À cet égard, la première urgence est de revaloriser l’horaire dévolu à l’EMC. Celui-ci ne permet pas, en l’état, de répondre à l’ambition affichée par le président de la République et le ministre de l’Éducation nationale et de la jeunesse. Cet horaire dérisoire fait apparaître l’EMC comme un enseignement accessoire, voire purement récréatif. L’horaire doit donc être porté à une heure hebdomadaire pour tous les élèves. En outre, pour renforcer l’efficacité et la pertinence de cet enseignement qui exige des élèves un travail personnel de documentation et ménage une large part au dialogue, il est pédagogiquement impératif que les cours d’EMC aient lieu en demi-groupes.
La deuxième urgence consiste à revoir les modalités d’évaluation de l’EMC. Compte tenu de son horaire inévitablement contraint, l’expérience a montré qu’il n’était pas pertinent d’évaluer cet enseignement par une note. Il nous semble par conséquent plus judicieux de proposer une appréciation générale par trimestre.

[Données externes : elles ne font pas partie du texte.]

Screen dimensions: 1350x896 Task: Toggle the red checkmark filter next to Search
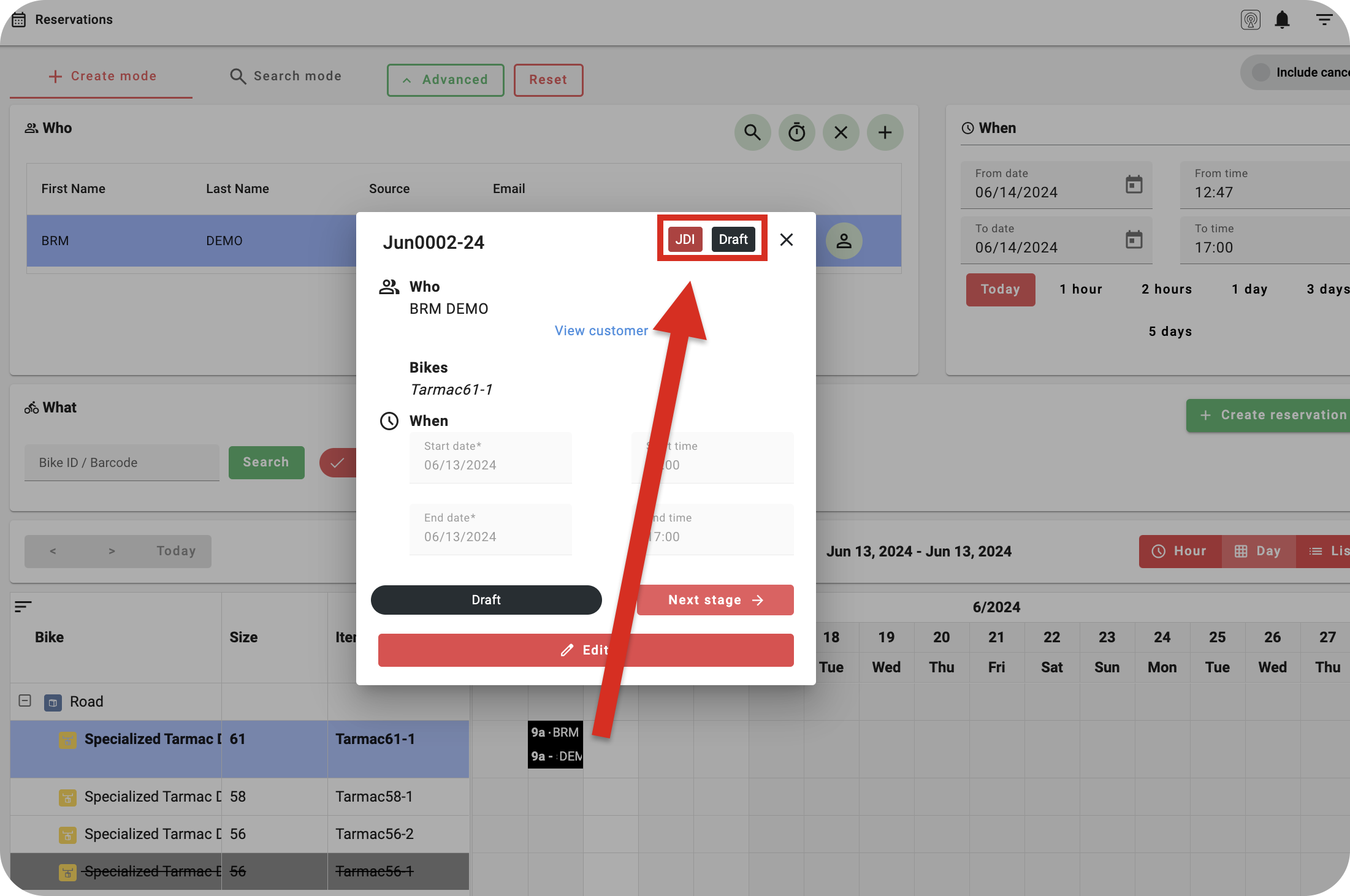[x=338, y=463]
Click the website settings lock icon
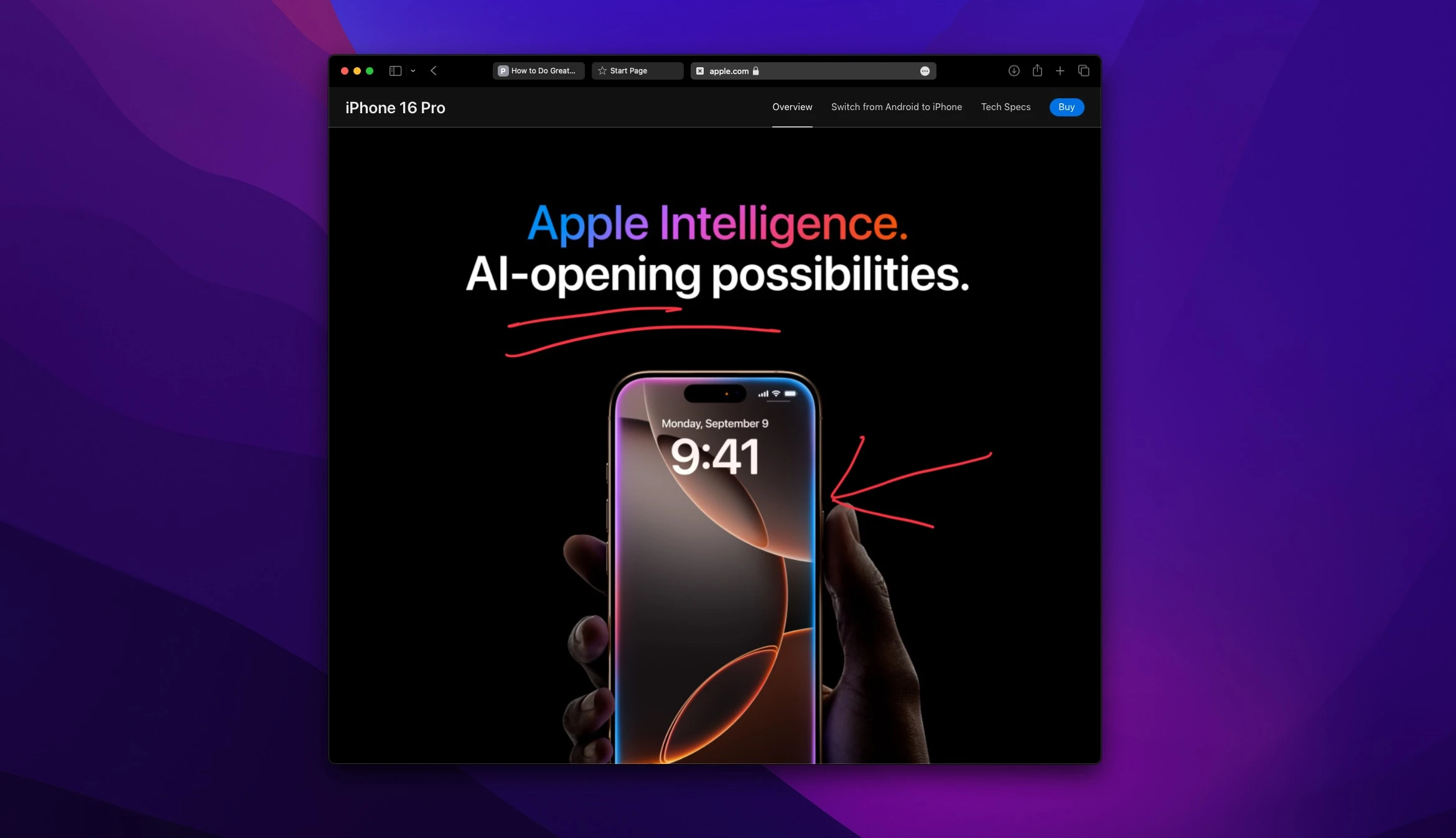This screenshot has width=1456, height=838. coord(756,70)
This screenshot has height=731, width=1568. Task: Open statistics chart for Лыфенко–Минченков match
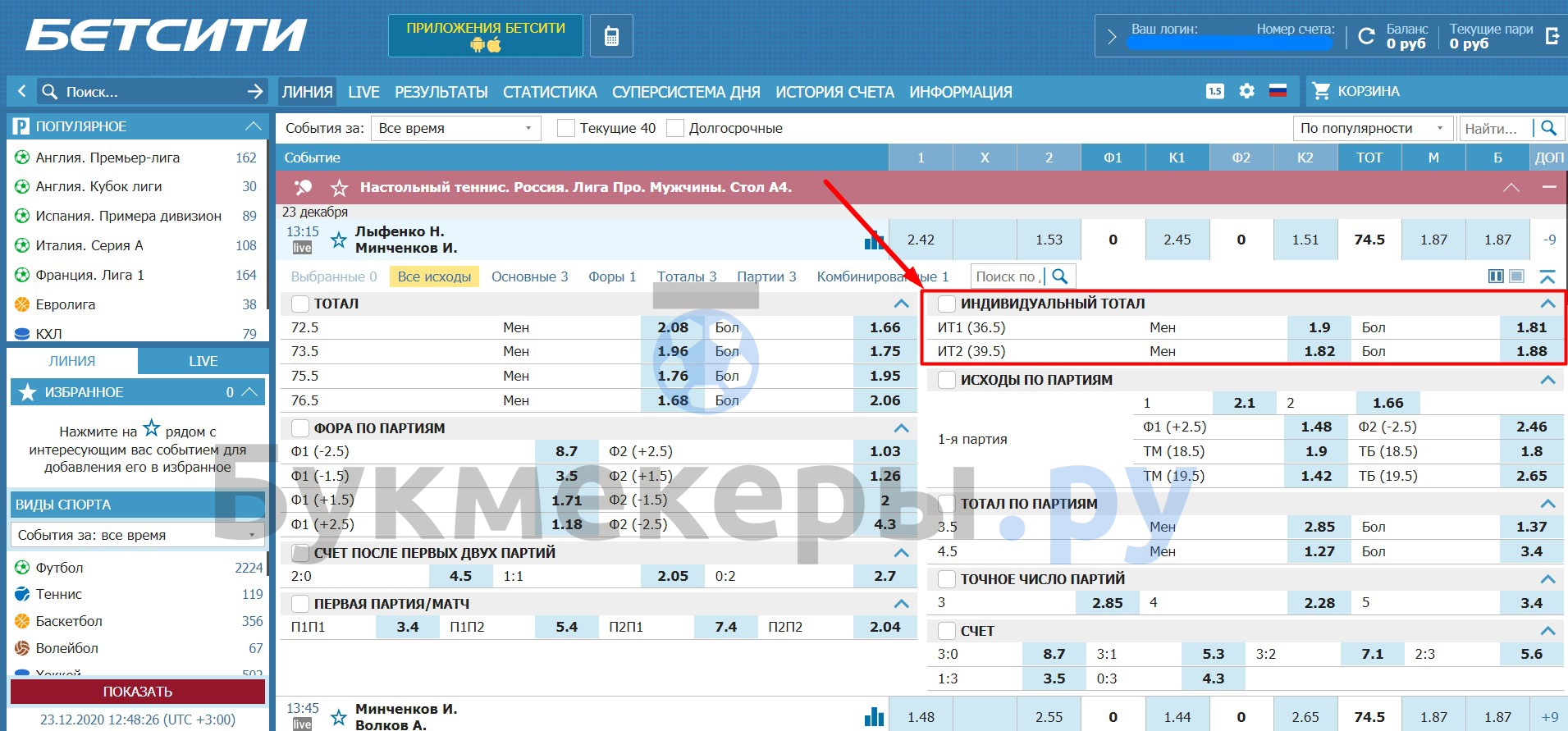click(x=874, y=240)
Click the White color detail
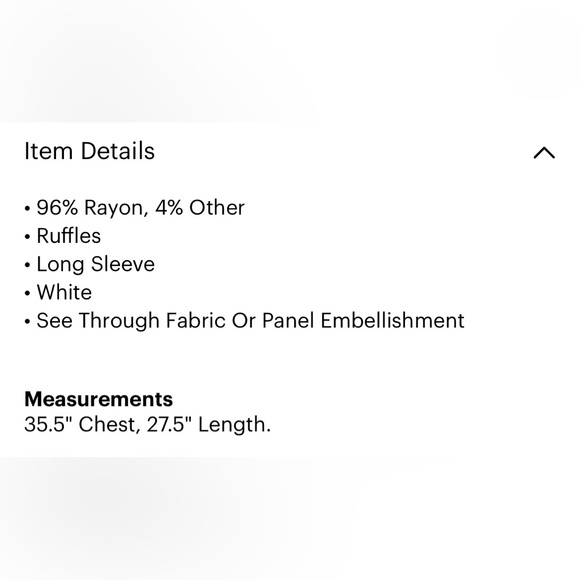The width and height of the screenshot is (580, 580). [64, 293]
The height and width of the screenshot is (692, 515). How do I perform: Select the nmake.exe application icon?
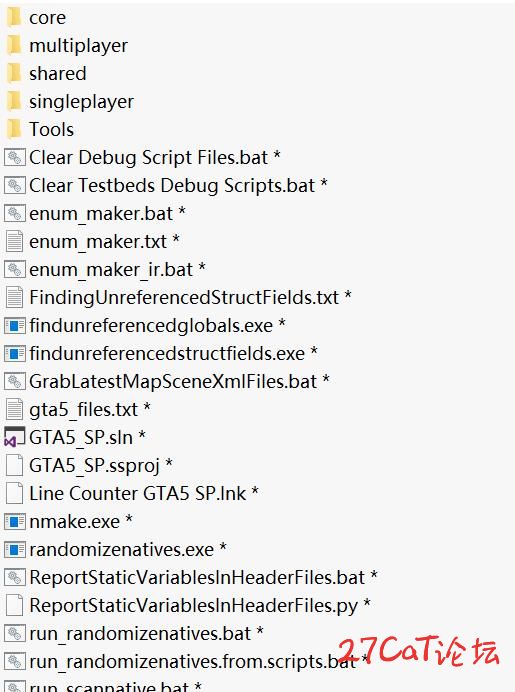pyautogui.click(x=14, y=522)
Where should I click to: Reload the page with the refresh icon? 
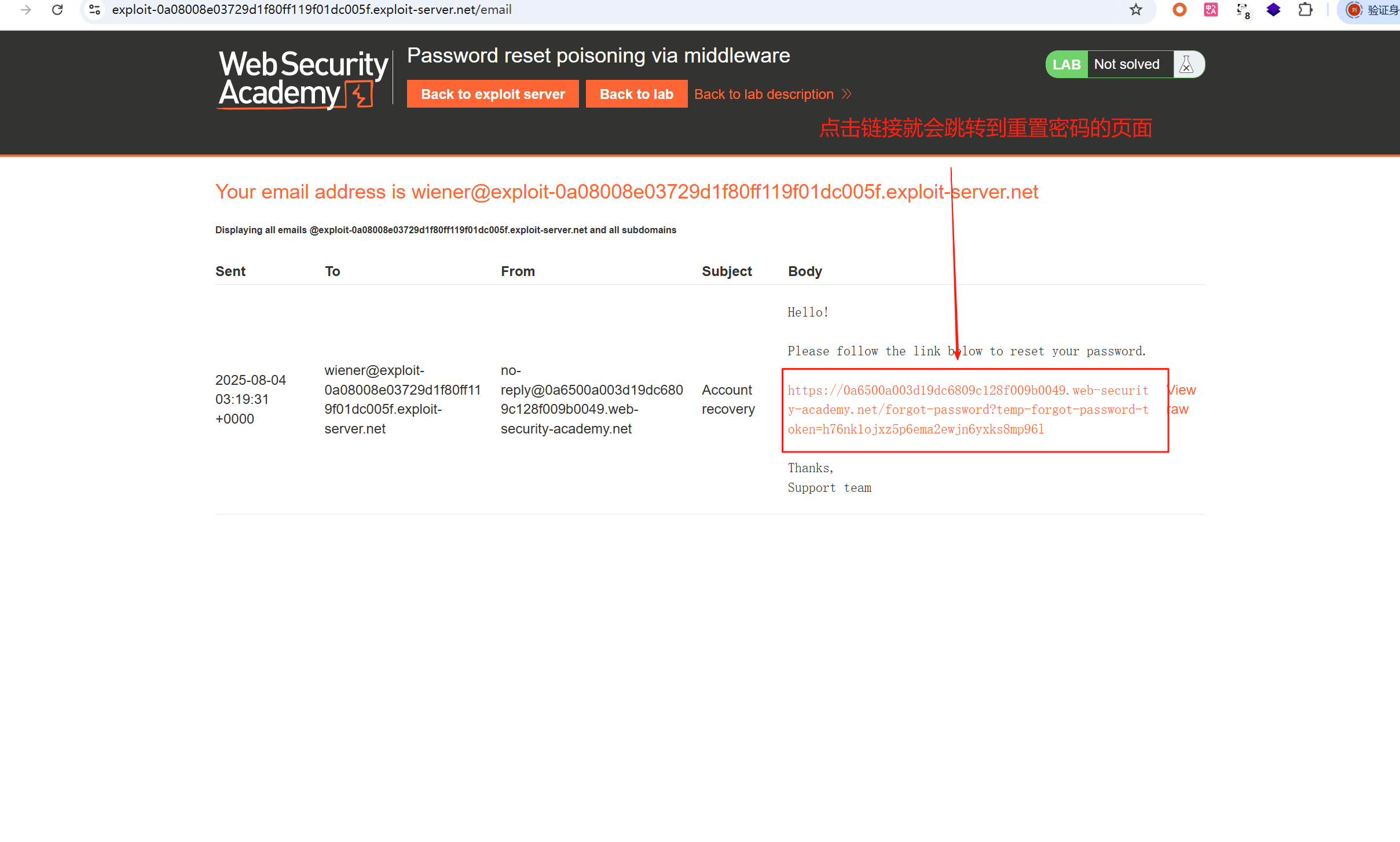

La troisième urgence est de rendre effective la vocation pluridisciplinaire de l’EMC, laquelle ne se confond pas avec une interdisciplinarité brouillonne qui serait chronophage pour les professeurs sans être d’un quelconque bénéfice pour les élèves. Dans les faits, cet enseignement demeure la chasse gardée des historiens-géographes. Une telle situation mutile cet enseignement en privant les élèves des éclairages que toutes les disciplines sont susceptibles d’apporter. Pour que l’appel à diversifier les approches ne soit pas condamné à rester un vœu pieux, l’institution doit assurer une répartition plus équilibrée des heures d’EMC.
Ainsi les recteurs devraient-ils, à la demande du ministre, inciter officiellement les proviseurs à confier prioritairement cet enseignement en terminale aux professeurs de philosophie volontaires. Ceci n’exclut d’ailleurs pas la possibilité de le leur attribuer également en première et en seconde.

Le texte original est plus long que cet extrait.